[Extracted data]
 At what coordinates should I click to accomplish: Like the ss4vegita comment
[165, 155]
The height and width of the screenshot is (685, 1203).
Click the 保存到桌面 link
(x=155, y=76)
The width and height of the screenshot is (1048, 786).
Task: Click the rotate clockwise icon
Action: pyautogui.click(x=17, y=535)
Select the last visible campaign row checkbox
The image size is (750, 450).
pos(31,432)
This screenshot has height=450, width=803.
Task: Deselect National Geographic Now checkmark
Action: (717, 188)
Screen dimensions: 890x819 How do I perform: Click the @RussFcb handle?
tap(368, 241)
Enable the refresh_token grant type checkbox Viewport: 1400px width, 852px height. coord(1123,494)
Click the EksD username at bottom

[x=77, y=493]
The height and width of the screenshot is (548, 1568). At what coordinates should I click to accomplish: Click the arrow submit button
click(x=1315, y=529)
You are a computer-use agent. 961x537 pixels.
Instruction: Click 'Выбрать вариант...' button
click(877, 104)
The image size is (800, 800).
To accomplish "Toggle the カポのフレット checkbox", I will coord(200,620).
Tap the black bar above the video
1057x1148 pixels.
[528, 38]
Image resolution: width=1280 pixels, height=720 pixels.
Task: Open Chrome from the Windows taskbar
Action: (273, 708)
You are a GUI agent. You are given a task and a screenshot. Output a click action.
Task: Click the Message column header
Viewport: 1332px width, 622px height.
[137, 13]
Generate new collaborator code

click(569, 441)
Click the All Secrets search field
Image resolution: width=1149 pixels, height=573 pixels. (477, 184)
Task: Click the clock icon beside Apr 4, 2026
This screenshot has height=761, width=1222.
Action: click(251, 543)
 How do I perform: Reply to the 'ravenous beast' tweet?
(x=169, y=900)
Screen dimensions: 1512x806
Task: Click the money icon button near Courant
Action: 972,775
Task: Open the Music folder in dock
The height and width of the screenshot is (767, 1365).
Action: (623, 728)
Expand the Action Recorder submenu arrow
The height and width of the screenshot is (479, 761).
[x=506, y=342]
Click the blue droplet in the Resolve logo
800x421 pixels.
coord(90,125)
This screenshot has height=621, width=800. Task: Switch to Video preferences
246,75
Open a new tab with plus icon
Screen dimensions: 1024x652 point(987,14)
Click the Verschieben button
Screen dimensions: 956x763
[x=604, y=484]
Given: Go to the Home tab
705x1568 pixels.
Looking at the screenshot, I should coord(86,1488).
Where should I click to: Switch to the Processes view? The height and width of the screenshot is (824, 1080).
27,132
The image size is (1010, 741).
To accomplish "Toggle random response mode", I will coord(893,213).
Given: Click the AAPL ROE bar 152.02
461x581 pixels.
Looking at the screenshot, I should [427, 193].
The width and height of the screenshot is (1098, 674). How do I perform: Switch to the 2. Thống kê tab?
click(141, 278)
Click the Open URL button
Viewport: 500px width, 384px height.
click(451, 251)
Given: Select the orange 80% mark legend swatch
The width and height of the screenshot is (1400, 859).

[Exercise] Please return every line from the one that contains "The height and width of the screenshot is (767, 1365)." through the end of the entries, exactly, leaving out all others.

[Result below]
The height and width of the screenshot is (767, 1365).
Action: (623, 728)
Expand the Action Recorder submenu arrow
The height and width of the screenshot is (479, 761).
[x=506, y=342]
Click the blue droplet in the Resolve logo
800x421 pixels.
coord(90,125)
This screenshot has height=621, width=800. Task: Switch to Video preferences
246,75
Open a new tab with plus icon
Screen dimensions: 1024x652 point(987,14)
Click the Verschieben button
Screen dimensions: 956x763
[x=604, y=484]
Given: Go to the Home tab
705x1568 pixels.
Looking at the screenshot, I should coord(86,1488).
Where should I click to: Switch to the Processes view? The height and width of the screenshot is (824, 1080).
27,132
The image size is (1010, 741).
To accomplish "Toggle random response mode", I will coord(893,213).
Given: Click the AAPL ROE bar 152.02
461x581 pixels.
Looking at the screenshot, I should [427, 193].
The width and height of the screenshot is (1098, 674). How do I perform: Switch to the 2. Thống kê tab?
click(141, 278)
Click the Open URL button
Viewport: 500px width, 384px height.
click(451, 251)
Given: Select the orange 80% mark legend swatch
The width and height of the screenshot is (1400, 859).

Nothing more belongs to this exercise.